WASHINGTON -- The White House and Republican Senate leaders have a little better than two weeks to save John Bolton as ambassador to the United Nations after last Tuesday's fiasco in the Senate Foreign Relations Committee. All that can be promised is that their efforts on Bolton's behalf will be tougher and better organized than they have been so far. That should not be difficult because they could hardly be worse.
Republicans, weak and disorganized, were ground down by the Democratic juggernaut. Sen. George Voinovich of Ohio was so impressed by Democratic demagoguery that he impulsively dropped his support of Bolton, ending the narrow 10 to 8 committee tally for sending the nomination to the Senate floor. But since Voinovich is notoriously quirky and prone to break his Republican leash, the question arises why the White House was not more attuned to making sure he was safely on board.
Presidential aides have met with Voinovich since he jumped overboard, beginning the difficult task of reeling him in -- as well as Sens. Lincoln Chafee of Rhode Island and Chuck Hagel of Nebraska, Republicans who followed Voinovich away from Bolton. Even if the committee majority somehow is restored, Chairman Richard Lugar will have to defeat efforts by Democrats to bring in Bolton for an auto-da-fe.

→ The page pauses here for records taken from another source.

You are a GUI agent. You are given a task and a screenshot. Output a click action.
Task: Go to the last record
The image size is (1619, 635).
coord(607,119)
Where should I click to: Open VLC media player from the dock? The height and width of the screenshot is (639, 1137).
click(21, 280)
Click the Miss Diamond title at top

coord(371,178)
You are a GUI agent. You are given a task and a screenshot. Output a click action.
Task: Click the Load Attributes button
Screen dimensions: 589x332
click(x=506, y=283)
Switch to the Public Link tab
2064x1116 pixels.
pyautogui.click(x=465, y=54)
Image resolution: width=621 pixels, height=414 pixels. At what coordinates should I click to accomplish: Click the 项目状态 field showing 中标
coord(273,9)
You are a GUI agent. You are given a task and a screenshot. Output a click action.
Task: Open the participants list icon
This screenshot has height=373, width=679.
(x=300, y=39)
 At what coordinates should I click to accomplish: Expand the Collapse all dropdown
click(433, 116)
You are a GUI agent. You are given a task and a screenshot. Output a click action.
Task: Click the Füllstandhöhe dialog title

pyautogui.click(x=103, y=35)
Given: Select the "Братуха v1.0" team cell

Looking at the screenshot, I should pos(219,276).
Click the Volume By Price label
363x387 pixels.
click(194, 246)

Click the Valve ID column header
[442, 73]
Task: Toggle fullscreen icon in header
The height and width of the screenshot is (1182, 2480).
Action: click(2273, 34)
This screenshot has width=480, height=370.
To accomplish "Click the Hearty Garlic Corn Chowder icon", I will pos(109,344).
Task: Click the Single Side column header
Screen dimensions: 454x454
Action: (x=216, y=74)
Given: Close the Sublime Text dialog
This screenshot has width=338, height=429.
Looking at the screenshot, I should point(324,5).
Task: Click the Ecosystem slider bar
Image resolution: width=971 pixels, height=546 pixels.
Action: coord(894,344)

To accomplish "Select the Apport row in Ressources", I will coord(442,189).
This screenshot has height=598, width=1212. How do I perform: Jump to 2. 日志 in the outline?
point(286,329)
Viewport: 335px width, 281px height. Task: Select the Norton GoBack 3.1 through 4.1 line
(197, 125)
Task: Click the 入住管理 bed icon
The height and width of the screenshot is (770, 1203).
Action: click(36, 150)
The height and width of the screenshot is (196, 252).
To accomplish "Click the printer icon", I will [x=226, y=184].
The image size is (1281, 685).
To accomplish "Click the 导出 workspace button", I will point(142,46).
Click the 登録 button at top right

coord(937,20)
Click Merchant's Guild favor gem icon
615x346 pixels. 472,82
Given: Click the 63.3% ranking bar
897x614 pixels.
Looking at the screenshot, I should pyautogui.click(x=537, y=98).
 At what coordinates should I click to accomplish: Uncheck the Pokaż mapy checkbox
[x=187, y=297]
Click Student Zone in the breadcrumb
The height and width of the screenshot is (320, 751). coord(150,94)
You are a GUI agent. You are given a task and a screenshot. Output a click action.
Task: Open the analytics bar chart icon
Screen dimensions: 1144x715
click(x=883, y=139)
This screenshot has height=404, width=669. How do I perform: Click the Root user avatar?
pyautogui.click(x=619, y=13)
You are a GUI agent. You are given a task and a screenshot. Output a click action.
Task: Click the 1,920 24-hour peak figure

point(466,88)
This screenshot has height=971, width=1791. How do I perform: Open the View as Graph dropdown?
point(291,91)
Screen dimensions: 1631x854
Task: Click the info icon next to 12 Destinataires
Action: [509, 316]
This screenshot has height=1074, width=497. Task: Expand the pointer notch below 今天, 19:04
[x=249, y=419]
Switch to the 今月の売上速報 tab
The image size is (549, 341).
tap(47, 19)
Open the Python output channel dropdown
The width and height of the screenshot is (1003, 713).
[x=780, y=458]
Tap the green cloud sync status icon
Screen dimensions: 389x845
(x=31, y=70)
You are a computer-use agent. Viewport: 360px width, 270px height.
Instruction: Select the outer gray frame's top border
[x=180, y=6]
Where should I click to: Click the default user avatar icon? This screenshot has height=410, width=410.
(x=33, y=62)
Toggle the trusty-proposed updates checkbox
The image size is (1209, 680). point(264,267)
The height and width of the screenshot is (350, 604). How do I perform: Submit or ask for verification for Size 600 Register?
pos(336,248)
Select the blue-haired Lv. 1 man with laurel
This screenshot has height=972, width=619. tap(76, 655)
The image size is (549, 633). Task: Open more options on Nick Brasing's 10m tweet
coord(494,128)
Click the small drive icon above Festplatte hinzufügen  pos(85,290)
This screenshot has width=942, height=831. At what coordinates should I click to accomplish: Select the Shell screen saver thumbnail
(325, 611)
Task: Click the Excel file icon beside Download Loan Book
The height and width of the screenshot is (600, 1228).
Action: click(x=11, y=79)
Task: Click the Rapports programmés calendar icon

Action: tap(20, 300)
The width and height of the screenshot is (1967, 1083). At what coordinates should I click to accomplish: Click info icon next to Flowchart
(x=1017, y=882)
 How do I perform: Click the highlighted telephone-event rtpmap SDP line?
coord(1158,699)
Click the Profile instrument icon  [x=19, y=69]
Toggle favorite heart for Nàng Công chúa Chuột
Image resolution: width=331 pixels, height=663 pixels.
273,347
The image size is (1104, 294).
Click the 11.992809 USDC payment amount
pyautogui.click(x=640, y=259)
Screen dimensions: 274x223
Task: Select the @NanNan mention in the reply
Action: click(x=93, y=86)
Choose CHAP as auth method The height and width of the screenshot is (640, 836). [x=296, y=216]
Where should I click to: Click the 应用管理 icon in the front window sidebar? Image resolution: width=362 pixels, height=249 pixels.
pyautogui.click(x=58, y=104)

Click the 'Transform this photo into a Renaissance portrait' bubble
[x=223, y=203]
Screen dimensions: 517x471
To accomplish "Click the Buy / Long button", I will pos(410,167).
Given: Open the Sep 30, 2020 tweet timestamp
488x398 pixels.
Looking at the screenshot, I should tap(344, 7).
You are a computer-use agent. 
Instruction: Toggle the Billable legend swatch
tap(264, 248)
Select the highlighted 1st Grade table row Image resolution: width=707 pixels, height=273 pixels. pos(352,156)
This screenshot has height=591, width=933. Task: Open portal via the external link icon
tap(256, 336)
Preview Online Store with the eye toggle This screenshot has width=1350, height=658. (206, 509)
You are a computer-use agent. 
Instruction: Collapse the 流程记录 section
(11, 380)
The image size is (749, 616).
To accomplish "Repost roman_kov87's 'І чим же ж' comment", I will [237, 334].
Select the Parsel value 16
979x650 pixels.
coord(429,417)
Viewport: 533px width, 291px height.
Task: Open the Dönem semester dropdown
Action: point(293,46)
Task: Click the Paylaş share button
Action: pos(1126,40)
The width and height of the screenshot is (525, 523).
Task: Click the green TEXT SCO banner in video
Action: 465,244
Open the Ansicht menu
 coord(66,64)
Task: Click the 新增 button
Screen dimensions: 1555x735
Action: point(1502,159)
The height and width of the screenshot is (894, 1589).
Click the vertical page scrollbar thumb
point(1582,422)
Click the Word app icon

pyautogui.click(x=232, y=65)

The grim outlook for Bolton constitutes a major victory for the adversarial style practiced by Senate Democrats, with Sen. Christopher Dodd of Connecticut taking the lead. Bolton's undeniable conservative ideology has antagonized the State Department's liberal cadre and its senatorial defenders. His hard line on Fidel Castro has alienated Dodd, whose long-term goal has been normalization of U.S.-Cuba relations. Yet, Dodd on Tuesday made the astounding statement that his opposition to Bolton "has nothing to do with substantive disagreements," only his personal characteristics.
Dodd, in demanding a postponement of a vote on Bolton, claimed during Tuesday's session that Bolton's management performance "ought to be indictable." He claimed it was "rare indeed for me to express objection to a nominee."